Dataset entries
== Segment start ==

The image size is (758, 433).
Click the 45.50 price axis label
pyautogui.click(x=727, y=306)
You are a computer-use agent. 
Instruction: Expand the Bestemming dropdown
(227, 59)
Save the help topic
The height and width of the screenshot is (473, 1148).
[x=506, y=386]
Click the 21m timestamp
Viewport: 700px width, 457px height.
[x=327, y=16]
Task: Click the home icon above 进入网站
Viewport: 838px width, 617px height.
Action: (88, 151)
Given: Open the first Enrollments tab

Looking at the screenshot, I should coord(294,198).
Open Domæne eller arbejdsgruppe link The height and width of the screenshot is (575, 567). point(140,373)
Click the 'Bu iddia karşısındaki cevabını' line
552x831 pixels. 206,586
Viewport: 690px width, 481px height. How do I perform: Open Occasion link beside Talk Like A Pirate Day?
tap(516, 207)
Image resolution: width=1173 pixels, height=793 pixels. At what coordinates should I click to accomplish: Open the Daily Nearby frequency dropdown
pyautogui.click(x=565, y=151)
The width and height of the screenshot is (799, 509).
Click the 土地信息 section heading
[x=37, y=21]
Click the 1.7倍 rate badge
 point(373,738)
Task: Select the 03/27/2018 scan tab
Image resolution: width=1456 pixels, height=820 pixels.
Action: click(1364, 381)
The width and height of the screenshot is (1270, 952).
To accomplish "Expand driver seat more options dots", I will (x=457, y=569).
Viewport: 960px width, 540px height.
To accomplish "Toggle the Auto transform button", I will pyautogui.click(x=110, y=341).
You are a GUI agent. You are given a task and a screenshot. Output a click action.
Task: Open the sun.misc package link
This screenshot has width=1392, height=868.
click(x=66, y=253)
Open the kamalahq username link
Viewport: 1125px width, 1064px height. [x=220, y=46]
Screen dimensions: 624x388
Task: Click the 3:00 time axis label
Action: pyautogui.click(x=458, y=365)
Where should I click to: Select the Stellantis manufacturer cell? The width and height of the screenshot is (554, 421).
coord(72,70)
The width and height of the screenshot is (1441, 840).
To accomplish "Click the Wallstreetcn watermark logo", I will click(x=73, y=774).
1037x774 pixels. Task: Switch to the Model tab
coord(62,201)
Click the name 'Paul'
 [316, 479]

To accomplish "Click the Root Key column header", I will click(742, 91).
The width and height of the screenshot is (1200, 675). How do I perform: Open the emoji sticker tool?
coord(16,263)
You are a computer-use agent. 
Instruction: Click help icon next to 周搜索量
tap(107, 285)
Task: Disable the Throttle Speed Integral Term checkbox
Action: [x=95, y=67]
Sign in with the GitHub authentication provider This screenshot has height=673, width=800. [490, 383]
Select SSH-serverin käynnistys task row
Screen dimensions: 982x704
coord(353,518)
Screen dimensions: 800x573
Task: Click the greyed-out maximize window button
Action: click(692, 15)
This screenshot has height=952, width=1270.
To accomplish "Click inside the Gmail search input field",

== Segment end ==

#### [WHAT IS NEEDED]
When a line in the records above holds "will", that line is to be reported.

#### [PROBLEM SOLUTION]
To accomplish "Expand driver seat more options dots", I will (x=457, y=569).
To accomplish "Toggle the Auto transform button", I will pyautogui.click(x=110, y=341).
To accomplish "Click the Wallstreetcn watermark logo", I will click(x=73, y=774).
To accomplish "Click the Root Key column header", I will click(742, 91).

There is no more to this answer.